Of course, Anthony Horowitz isn’t just our narrator, he’s also our novelist, and so The Word is Murder takes us into some very strange territory indeed. The line between fiction and reality is muddied entirely and making it even more murky are the continuous asides in which Horowitz discusses actual moments in his life and career, notably his screenwriting for the TV series Foyles War, his Alex Rider novels and his efforts to pen the second Tintin movie for Steven Spielberg and Peter Jackson. And then there’s the mention of actual editors and publishers, the real difficulty of fitting this crime book into his schedule, and his frustration at being at the beck and call of the enigmatic Hawthorne.
It’s all very odd. But what makes this novel – because it most definitely is a work of fiction – is the character of Hawthorne. I loved Hawthorne! And it’s Hawthorne who hooked me from the first page and kept me gripped. He’s a fantastic character. Enormously irritating and secretive and yet, one suspects, immensely gifted and maybe even caring. He’s such a charismatic personality. He’s backed up by an excellent story. As mentioned, The Word is Murder is a classic whodunnit. The clues are there. They are worked out with great intelligence and deduction and the relationship between Hawthorne and Horowitz purposefully reminds us of some of the relationships of golden crime fiction.

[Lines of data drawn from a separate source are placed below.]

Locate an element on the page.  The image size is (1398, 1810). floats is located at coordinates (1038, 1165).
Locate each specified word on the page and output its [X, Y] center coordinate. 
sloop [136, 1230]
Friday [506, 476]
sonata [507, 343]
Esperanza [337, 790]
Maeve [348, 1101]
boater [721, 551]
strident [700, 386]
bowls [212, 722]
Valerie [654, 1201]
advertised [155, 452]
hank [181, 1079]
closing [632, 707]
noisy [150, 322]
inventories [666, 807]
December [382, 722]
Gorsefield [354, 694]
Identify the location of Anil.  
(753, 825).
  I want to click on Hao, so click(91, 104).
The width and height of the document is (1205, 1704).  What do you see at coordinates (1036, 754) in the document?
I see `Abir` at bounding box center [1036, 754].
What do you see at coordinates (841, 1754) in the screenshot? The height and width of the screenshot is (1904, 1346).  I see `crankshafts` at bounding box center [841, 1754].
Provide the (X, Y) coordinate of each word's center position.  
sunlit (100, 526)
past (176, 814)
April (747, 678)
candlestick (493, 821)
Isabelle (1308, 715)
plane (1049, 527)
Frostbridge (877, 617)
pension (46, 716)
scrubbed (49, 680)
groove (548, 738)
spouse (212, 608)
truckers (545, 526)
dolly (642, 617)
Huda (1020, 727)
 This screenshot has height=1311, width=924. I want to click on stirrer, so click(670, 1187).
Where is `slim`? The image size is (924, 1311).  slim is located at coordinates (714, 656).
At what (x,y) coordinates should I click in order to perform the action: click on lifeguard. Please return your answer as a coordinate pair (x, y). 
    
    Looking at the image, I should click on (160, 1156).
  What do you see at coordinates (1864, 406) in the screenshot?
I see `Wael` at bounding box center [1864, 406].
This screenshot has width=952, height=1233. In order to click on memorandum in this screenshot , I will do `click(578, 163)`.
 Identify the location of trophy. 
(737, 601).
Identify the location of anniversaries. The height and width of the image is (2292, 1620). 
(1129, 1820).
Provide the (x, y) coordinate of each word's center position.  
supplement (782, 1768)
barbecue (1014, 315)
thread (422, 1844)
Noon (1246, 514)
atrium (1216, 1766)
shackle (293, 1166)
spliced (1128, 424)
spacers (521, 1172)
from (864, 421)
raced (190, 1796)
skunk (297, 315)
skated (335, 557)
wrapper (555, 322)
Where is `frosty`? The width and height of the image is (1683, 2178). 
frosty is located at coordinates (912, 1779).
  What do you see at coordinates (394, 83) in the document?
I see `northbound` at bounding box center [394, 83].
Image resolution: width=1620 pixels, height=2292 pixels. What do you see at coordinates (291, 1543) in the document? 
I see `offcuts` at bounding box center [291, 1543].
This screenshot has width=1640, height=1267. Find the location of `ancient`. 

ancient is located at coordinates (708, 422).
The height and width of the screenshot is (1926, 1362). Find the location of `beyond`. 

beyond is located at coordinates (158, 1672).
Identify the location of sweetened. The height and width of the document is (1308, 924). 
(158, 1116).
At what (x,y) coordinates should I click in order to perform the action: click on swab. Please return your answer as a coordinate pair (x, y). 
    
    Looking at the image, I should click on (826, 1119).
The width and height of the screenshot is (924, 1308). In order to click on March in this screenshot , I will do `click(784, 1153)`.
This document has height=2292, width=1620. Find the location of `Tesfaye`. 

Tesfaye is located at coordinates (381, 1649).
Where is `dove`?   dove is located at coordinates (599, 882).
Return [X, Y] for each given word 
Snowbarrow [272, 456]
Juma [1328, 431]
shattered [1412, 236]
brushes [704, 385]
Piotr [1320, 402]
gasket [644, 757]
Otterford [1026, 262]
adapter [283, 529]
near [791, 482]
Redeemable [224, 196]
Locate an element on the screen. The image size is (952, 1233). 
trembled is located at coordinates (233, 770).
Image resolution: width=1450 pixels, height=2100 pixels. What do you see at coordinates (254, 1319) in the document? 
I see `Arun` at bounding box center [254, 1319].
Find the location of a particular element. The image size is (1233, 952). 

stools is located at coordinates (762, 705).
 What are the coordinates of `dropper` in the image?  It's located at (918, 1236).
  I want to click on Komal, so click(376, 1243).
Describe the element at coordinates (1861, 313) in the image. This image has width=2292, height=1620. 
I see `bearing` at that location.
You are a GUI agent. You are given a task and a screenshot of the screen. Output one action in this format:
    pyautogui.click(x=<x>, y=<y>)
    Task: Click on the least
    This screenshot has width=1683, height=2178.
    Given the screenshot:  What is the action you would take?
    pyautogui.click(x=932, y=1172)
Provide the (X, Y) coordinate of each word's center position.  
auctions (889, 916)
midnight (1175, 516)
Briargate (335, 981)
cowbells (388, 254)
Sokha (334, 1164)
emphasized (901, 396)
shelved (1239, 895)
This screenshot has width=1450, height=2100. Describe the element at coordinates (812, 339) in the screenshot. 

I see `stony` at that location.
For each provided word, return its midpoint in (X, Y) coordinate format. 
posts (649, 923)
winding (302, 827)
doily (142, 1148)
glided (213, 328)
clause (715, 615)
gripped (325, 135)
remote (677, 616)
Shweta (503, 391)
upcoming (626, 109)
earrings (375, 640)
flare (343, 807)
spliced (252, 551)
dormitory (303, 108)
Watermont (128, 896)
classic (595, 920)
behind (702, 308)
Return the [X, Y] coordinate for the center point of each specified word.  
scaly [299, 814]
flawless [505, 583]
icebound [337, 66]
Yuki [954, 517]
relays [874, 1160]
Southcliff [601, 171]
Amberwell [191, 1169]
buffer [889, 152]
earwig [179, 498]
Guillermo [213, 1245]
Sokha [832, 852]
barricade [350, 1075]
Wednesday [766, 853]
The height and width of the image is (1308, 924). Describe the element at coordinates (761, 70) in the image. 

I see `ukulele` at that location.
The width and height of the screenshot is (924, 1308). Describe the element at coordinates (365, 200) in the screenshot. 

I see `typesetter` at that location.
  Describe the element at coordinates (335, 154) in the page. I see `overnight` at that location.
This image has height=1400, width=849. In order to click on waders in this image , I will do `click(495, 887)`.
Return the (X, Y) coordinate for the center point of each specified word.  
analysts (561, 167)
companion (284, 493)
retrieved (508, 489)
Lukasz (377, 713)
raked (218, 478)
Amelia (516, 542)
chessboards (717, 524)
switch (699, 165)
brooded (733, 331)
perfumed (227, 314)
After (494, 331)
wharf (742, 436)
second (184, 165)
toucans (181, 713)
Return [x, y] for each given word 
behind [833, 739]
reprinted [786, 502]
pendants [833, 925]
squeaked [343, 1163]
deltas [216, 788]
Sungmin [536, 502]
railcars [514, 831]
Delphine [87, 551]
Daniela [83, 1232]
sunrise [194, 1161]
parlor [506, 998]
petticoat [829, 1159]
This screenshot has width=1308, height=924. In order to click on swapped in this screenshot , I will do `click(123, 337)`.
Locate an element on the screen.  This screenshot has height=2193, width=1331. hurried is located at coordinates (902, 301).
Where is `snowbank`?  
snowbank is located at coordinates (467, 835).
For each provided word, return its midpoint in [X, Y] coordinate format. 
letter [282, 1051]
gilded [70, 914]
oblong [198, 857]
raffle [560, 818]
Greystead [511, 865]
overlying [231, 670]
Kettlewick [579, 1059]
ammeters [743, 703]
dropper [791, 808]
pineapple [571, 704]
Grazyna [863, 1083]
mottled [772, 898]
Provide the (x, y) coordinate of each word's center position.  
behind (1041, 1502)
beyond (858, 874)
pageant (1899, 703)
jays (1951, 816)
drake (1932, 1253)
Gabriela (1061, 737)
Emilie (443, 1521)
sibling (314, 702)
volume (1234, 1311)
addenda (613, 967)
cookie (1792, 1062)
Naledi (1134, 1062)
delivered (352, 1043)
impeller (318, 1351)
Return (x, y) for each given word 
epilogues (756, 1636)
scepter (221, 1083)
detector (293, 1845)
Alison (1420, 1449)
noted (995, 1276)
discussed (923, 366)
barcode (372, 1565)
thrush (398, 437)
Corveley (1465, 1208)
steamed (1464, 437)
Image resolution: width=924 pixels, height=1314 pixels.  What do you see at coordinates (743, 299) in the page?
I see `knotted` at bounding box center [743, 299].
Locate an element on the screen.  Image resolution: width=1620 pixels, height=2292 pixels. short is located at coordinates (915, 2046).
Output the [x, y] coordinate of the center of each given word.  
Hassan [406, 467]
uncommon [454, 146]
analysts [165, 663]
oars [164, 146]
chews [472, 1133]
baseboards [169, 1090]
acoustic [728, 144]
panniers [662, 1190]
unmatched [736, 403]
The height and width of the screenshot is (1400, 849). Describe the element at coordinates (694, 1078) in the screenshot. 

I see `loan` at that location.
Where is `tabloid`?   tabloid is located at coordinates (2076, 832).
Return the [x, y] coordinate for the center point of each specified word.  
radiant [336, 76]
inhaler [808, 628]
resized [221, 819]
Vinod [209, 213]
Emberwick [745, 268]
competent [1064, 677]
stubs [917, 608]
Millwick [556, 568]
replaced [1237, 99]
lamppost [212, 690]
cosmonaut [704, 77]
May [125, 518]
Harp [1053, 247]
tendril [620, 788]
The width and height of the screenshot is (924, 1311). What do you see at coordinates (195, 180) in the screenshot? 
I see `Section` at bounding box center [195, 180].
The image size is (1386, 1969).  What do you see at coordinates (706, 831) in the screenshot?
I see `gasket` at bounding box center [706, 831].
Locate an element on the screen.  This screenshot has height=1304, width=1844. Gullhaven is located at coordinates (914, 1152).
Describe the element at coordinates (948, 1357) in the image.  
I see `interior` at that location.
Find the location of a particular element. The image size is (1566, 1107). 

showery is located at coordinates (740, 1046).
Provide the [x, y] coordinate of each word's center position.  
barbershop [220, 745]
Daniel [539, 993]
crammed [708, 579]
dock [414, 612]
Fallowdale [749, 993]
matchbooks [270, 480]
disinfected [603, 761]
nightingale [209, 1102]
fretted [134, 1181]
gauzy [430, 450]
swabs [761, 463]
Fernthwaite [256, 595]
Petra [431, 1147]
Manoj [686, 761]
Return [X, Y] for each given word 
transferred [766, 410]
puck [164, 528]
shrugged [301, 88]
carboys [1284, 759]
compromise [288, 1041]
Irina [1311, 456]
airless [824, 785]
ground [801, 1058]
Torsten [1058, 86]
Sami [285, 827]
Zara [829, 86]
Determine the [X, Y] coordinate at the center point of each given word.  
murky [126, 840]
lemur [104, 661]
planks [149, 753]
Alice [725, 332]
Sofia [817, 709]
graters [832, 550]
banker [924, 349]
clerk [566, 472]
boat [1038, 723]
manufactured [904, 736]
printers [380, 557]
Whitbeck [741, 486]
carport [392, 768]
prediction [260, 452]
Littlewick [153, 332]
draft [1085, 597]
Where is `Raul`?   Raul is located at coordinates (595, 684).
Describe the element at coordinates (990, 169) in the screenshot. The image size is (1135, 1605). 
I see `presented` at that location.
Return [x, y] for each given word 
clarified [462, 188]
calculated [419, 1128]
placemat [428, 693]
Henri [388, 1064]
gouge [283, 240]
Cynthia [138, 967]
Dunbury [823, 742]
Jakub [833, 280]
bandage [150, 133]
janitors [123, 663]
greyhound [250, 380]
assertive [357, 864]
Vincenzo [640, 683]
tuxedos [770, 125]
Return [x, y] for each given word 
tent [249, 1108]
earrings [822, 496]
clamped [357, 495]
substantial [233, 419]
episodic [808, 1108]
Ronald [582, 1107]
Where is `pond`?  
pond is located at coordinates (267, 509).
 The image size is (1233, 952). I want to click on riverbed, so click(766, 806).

I was pretty sure that I wouldn’t like The Word is Murder. I’m not generally a fan of such a self-consciously clever conceit. It’s clear from the outset that if Horowitz, a famous novelist, is narrating a book with the benefit of hindsight then we shouldn’t be too unclear on its outcome. He does reflect on this issue late into the book. But, to my surprise, I found myself absorbed in the story and its easy, entertaining and witty style from the very first chapter. Anthony Horowitz writes so well, with some very humorous touches, and I loved how the book used some of the ideas and methods of Holmes and Poirot, especially Holmes.
The conceit of The Word is Murder may not have worked in less able hands but Anthony Horowitz certainly pulls it off. I loved the red herrings and the surprises, the deadly situations and the suspense. Assured by the quality of the writing, I settled down to enjoy the game. A clever touch is that the events of the novel are set in the early 2010s and we learn that the delay in publishing is due to Horowitz’s commitment to work on other books first. These little touches are ingenious. The story is clever but so too is its telling. My little grey cells enjoyed it enormously.